Fica apenas um pouco, que eu já volto.

ROMEU:
Oh! noite tão bendita que me faz
Recear que por ser noite eu viva um sonho,
Um deleite que iluda a realidade.
[Surge Julieta em cima]

JULIETA:
Duas palavras, amor, e então boa noite.
Se pretendes honrar-me em casamento,
Informa o mensageiro que amanhã
Eu te enviarei, da hora e do lugar
Em que o ritual será cumprido, e então,
A teus pés estará minha fortuna,
E seguir-te-ei, senhor, por toda a parte.
 
[Fora de cena, a ama chama: “Minha senhora!”]
 
Já vou. – Mas se não tens intenções puras,
Imploro-te –
 
[Fora de cena, a ama chama: “Minha senhora!”]
 
Eu vou já sem demora. –
Que a luta cesses, deixa-me em pesar.
Amanhã se fará.

ROMEU:
Disso dependo –

JULIETA:
Mil vezes boa noite!

ROMEU:
Mil vezes entristeço sem tua luz.
O amor do amor se afasta com o amuo
Da criança que retorna para o estudo.
[Surge Julieta de novo em cima]

JULIETA:
Ouve!

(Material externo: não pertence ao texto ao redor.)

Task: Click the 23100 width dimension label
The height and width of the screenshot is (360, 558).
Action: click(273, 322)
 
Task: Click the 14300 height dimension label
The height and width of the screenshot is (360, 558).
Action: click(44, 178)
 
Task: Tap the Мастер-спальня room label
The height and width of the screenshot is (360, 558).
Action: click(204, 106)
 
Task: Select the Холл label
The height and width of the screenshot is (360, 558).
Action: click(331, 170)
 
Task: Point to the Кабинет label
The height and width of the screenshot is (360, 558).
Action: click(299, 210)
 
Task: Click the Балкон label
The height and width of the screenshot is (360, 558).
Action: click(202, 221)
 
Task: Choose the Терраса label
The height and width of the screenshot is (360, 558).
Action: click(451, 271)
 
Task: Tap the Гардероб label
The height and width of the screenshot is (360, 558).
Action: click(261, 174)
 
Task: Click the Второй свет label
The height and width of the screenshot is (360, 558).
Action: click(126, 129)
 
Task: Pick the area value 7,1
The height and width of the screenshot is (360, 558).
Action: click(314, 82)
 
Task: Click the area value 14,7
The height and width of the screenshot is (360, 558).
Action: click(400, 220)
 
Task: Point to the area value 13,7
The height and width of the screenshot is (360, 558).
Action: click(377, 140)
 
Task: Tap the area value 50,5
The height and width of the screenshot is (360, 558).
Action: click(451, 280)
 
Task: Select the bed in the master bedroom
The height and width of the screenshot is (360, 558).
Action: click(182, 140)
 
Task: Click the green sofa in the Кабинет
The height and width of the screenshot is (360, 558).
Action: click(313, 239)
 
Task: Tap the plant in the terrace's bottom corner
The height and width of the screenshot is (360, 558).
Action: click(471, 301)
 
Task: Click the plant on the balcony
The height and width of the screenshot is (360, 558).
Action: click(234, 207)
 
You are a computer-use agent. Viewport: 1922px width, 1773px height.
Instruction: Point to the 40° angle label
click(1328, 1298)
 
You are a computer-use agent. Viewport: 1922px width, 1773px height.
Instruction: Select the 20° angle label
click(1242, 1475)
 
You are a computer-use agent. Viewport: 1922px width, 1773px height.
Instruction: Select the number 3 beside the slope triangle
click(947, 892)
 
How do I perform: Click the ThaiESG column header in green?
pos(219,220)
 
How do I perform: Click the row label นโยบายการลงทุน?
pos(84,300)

Tivesse eu voz de falcoeiro,
P’ra fazer regressar a minha ave!
A servidão é rouca, fala baixo,
Senão eu forçaria a gruta de Eco,
P’ra lhe impor rouquidão maior que a minha
Com a repetição do meu “Romeu”.

ROMEU:
É a minha própria alma que me chama.
Que bem soam à noite os namorados,
P’ra quem os ouve fazem suave música!


JULIETA:
Romeu!

ROMEU:
Avezinha?

JULIETA:
A que horas, amanhã, te envio alguém?

ROMEU:
Quando soarem as nove.

JULIETA:
Cumprirei: são vinte anos até lá.
Mas que outra coisa eu vinha te dizer?

ROMEU:
Até te recordares fico aqui.

JULIETA:
Só me recordarei de como gosto
Da tua companhia, fica então.

ROMEU:
Não hás de ter nenhuma outra lembrança,
Nem eu hei de ter poiso senão este.

JULIETA:
Sendo quase manhã, quero que partas:
Não mais, porém, que a ave do garoto
Que a deixa voar um pouco da sua mão,
Prisioneira em grilheta retorcida,
E com fio de seda a traz de volta
Da liberdade até ao seu ciúme.

ROMEU:
Fosse eu essa tua ave.

JULIETA:
Digo o mesmo:
Mas ser-te-ia letal tanto cuidado.
Boa noite! É dor tão doce o ir’s embora,
Que eu direi boa noite até à aurora.

ROMEU:
More sono em teus olhos, paz no peito!
Fosse eu tal sono e paz nesse teu leito!